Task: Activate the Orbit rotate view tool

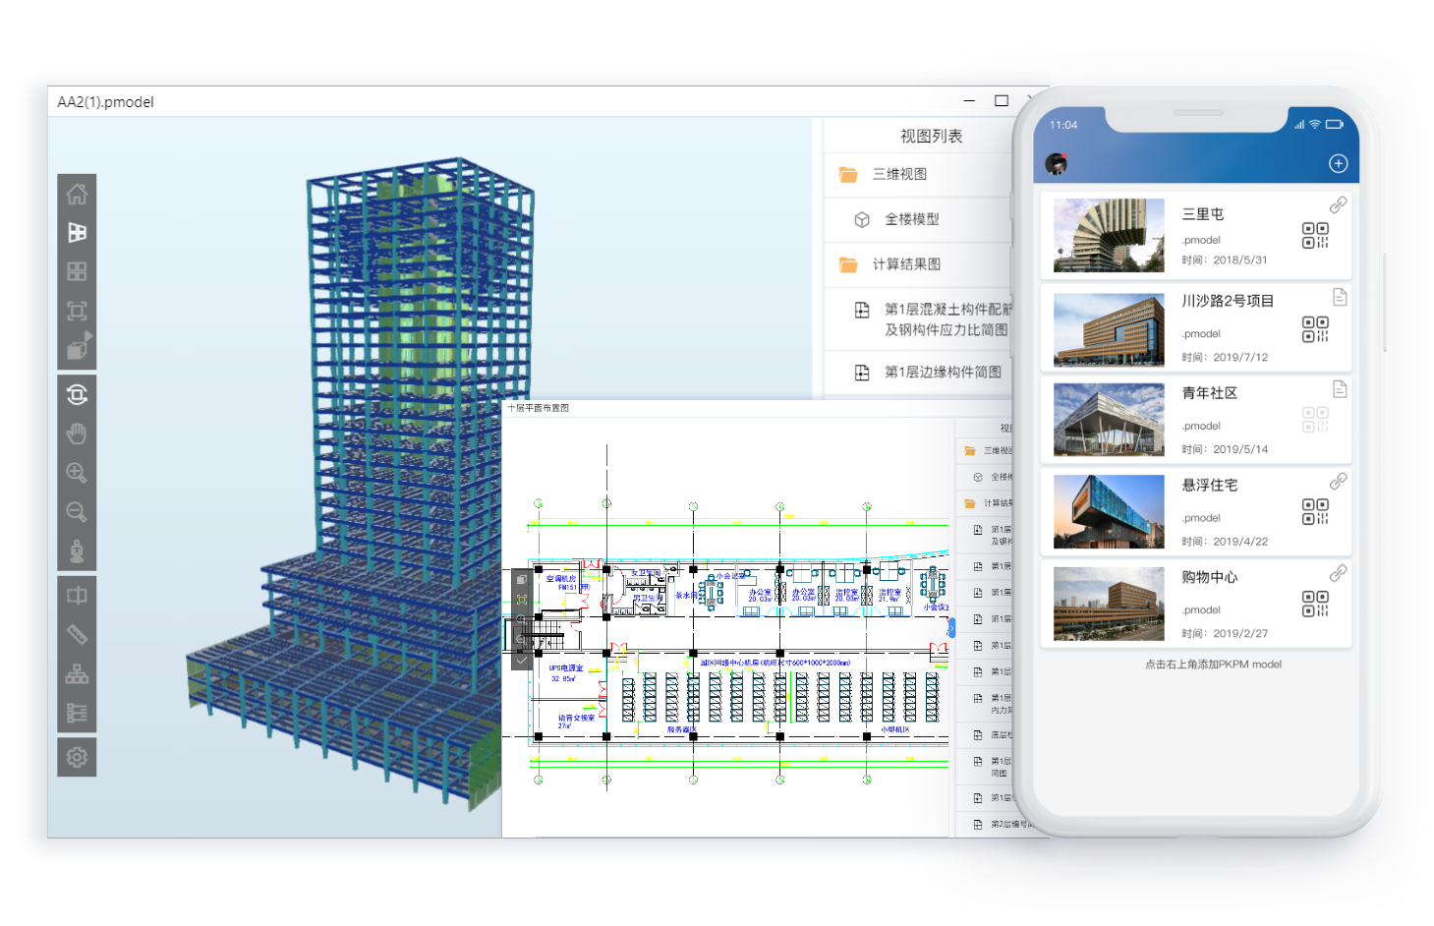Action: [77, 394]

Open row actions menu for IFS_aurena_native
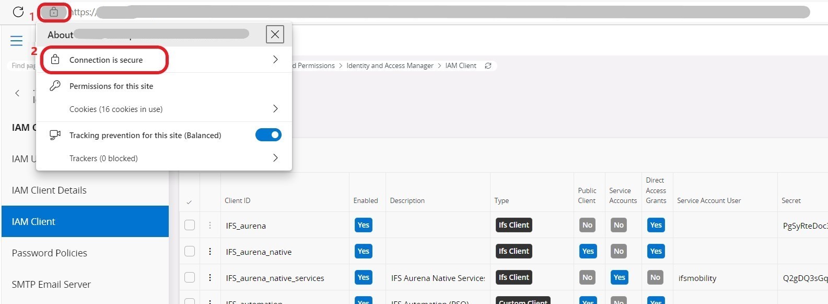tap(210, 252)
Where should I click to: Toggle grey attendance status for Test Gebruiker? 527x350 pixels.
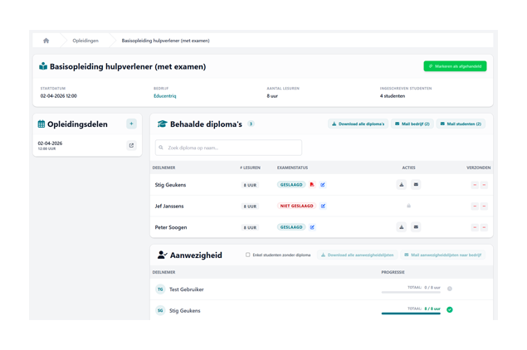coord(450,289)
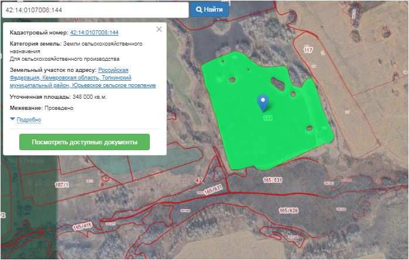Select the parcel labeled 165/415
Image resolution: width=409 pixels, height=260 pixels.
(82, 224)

==========

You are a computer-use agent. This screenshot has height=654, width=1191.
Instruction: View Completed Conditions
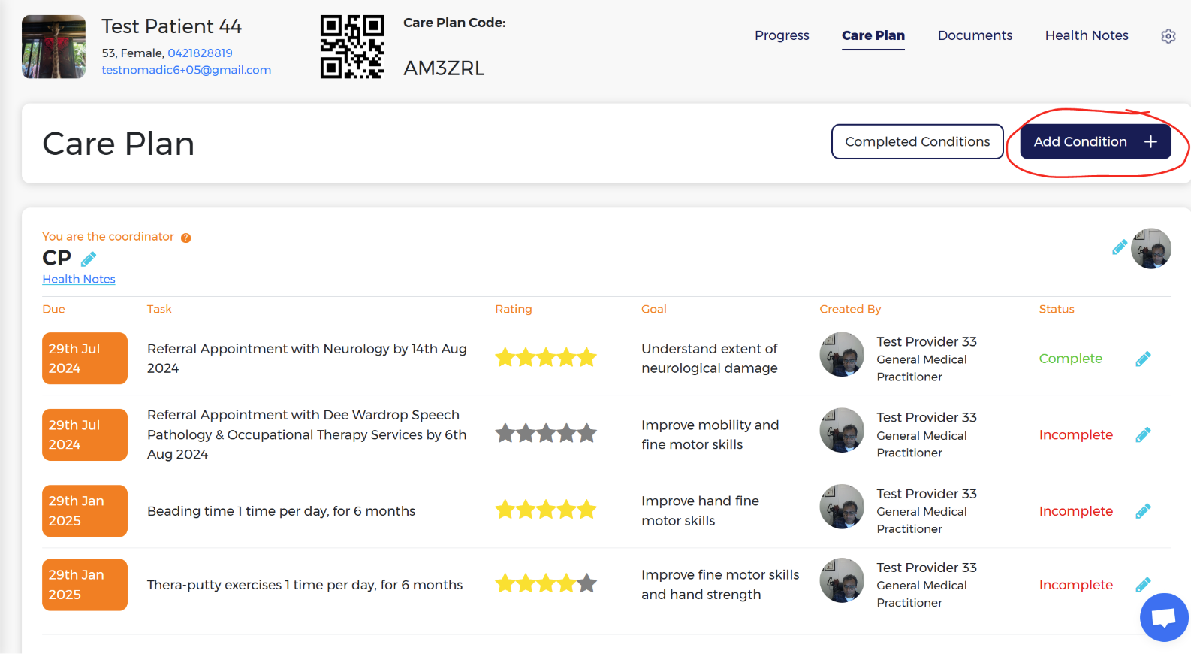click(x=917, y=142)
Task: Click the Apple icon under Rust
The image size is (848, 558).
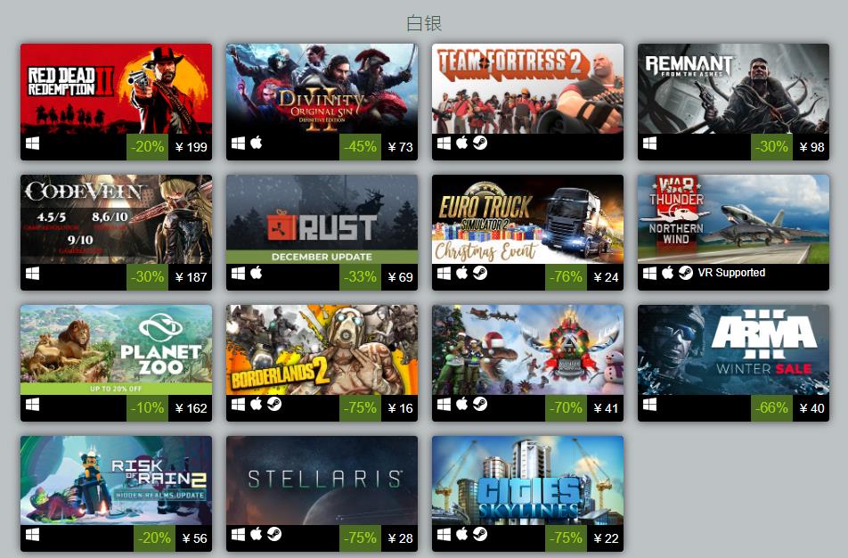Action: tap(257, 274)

==========

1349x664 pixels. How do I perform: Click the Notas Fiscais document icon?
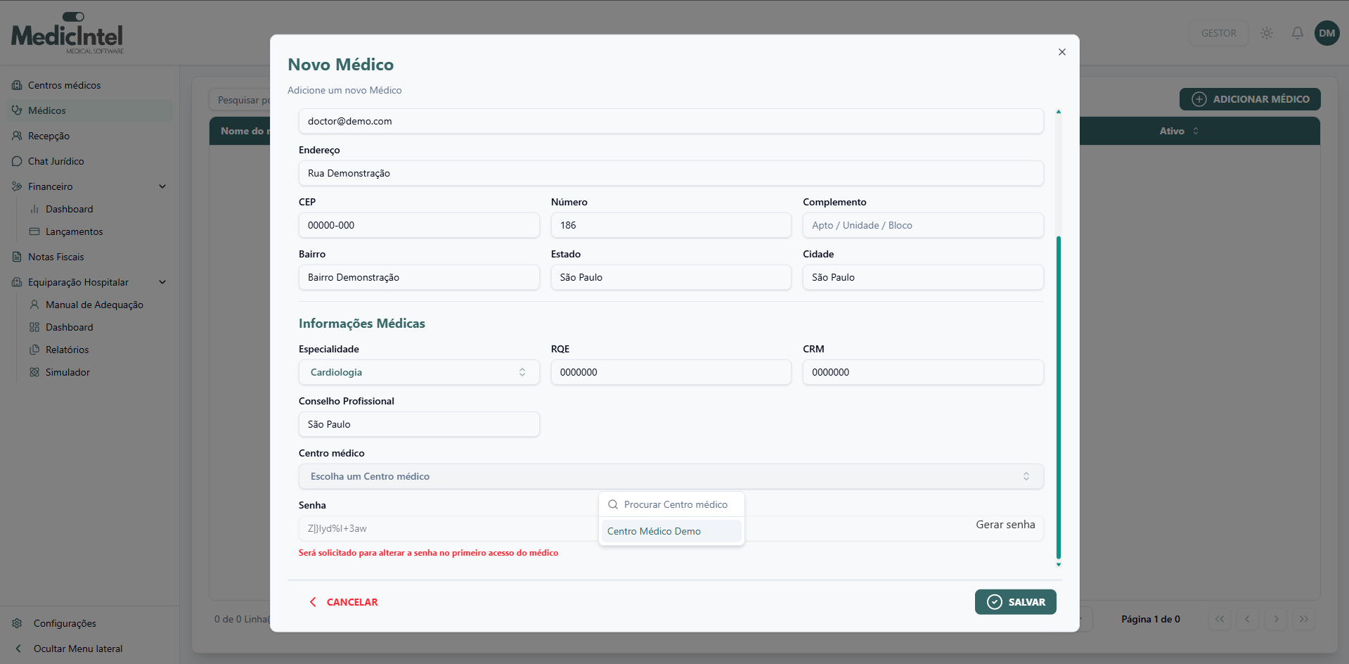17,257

==========

What needs to be done: Please pick out each line in the records that contains the word "Task" and copy those lines in full. Case counts.

Reply:
Task: Activate the Orbit rotate view tool
Task: Click the Apple icon under Rust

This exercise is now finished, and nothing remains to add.